The transition plan is also a significant recruiting tool, Payne says. Peloton actively recruits young professionals twice a year at job fairs, primarily from Texas A&M University, the University of Texas at Arlington and the University of Texas at Austin. The company also has a co-op program with Purdue University.
“The transition plan gives me the ability when I’m meeting with other engineers and recruiting to say we have implemented a transition plan. It’s no guarantee they’re going to be a shareholder but the plan is in place,” Payne said.
Peloton’s employee retention is high, which is noteworthy considering that about 44 percent of the workforce is made up of millennials. Payne says the company is seeing more women entering the engineering profession. In Peloton’s Frisco office, more than 50 percent of the employees are women.

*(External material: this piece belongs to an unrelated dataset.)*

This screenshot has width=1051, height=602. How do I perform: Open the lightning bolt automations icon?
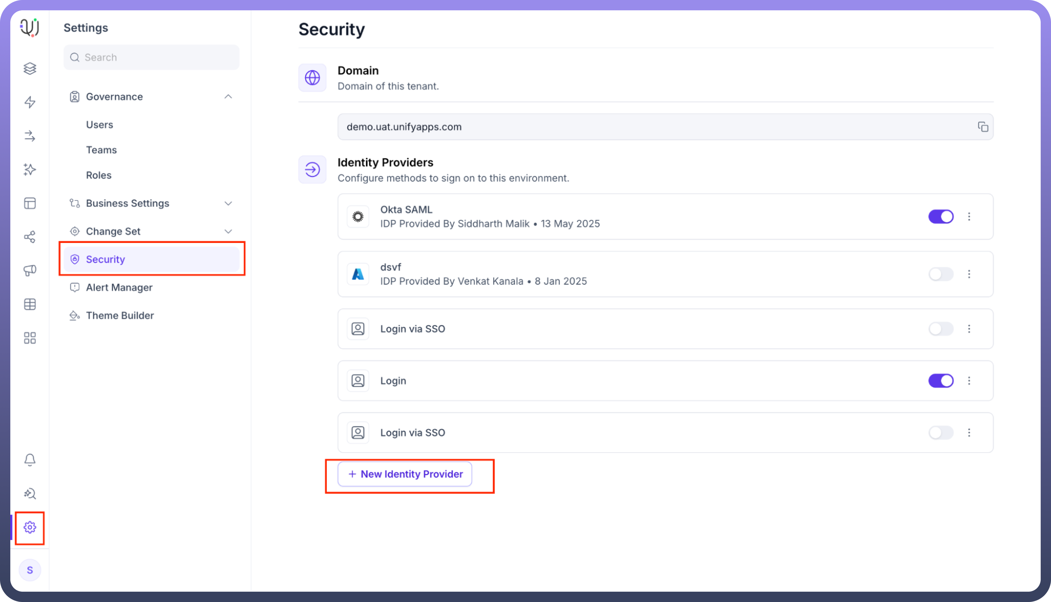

One reason for the high retention rate might be because company leaders promote and encourage continued learning and growth. The company also offers a flexible work schedule, something Payne says millennials look for in their career search.
“One of the quotes I love is from Richard Branson: ‘Train people well enough so they can leave, treat them well enough so they don’t want to,’” Payne said. “It’s a very competitive market. Our mindset is [that] if you treat your employees well enough, they’re not going to want to leave. You take care of them, you train them, you give them opportunities and that’s where the growth component comes in, but you’ve got to treat them right as well.”
Head says the company’s teaching environment, from the leadership on down, is another important factor in high employee retention.
“In the design of our company and creating our company culture, we try to be very mindful of how we do that. One of the things we try to encourage…is having engaged employees. We want them to bring their best to work every day. We think we have the culture, the environment that does that,” Head said.
“We work with some wonderful clients,” he added. “One of the other reasons I think we have good retention is we work with some of the most high-profile, most exciting projects in this market – and some of the best clients in this market, like Hillwood Alliance, Clearfork and Cassco. We’re proud to be part of their team. Our employees look to that and see what an impact our clients have in Fort Worth and Tarrant County and Frisco. It keeps our employees engaged and interested. It’s a true partnership. I think that’s a big part of why we have such high retention in our company.
“We founded Peloton on the principles of teamwork and our success is a direct testament of our talented and dedicated staff,” Head said. “We look forward to where the future will take us as a company.”